As increasingly important decisions appear to be made behind closed doors in Minnesota government, Gov. Tim Walz has the opportunity to open some of those doors.
He can choose to make his daily calendar of events and meetings public, even though a ruling by an administrative body has deemed such calendars are not considered public documents under one interpretation of the law.
Media organizations requested access to Walz’s daily calendars near the beginning of his administration. On June 4, Walz told a meeting of the Society of Professional Journalists he would release more of his calendars than other governors before him. Walz said: “It’s my hope that we’re able to do more and give more than has ever been given by the governor’s office.”
To the hundreds of journalists gathered in the room, it seemed like he was saying, yes, he would release his calendar.
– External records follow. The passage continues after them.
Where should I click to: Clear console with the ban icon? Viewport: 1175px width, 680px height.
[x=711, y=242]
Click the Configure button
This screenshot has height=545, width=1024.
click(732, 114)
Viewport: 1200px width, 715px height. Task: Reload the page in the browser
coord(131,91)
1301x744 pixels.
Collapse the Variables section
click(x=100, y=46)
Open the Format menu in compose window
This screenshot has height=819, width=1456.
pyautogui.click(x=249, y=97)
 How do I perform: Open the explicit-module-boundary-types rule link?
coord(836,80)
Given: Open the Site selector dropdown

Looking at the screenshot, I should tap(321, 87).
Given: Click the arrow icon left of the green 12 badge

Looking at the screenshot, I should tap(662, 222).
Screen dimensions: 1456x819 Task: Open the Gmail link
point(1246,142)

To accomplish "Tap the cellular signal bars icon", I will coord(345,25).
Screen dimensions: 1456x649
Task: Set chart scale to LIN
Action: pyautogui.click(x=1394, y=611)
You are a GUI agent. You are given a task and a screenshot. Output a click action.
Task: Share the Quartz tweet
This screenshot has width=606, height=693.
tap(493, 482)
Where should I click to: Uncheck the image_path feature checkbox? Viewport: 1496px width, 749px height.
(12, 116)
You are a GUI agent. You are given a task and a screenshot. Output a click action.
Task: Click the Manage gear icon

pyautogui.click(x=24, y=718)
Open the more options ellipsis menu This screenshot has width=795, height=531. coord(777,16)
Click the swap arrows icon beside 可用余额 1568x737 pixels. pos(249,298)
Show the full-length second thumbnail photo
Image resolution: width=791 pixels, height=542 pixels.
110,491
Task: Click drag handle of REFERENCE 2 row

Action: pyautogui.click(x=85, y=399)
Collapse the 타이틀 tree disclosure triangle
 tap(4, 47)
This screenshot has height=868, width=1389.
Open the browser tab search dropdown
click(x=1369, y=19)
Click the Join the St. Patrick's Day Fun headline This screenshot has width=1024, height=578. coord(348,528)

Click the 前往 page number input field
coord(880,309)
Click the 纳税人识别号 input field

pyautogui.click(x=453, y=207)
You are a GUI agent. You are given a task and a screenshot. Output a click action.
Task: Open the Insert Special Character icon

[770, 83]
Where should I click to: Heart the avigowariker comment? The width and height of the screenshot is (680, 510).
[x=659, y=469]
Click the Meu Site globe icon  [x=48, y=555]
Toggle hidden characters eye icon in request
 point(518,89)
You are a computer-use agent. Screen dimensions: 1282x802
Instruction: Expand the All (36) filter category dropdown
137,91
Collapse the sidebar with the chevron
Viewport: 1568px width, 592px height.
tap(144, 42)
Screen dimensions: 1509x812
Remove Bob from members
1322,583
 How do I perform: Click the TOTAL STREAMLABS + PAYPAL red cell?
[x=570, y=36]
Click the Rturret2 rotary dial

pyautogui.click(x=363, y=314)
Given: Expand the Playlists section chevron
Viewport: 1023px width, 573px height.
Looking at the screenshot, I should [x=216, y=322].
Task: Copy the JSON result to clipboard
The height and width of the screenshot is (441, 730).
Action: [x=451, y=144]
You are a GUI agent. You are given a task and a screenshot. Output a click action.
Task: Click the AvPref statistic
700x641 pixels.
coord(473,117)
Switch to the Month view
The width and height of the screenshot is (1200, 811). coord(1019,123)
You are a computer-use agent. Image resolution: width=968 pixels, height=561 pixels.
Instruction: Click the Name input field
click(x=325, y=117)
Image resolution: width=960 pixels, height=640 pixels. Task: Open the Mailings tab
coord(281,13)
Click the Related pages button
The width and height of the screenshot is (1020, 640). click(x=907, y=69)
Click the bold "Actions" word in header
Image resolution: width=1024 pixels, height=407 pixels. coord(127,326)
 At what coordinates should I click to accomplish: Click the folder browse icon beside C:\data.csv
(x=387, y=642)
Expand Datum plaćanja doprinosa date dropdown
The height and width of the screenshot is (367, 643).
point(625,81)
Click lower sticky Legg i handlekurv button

Then came the memo about a week later from the Deputy General Counsel Emily Parks that calendars are classified as private under Minnesota law. The email was in response to a request by the Star Tribune in April asking for the calendars. A request by Minnesota Public Radio made in February was similarly denied.
Walz announced last Friday that he will release more meetings and events from his calendar but not all of them. His legal counsel said he was providing more information than required by statute.
That is still somewhat debatable, as the administrative ruling calling the calendars private has never been challenged in court.
Walz also told the journalists he regretted the final negotiations on the budget between himself and legislative leaders had to be behind closed doors. He asked journalists in the room to be part of the solution and suggest a way forward.
We have a suggestion consistent with the public’s right to know. Walz should release full details of his calendar.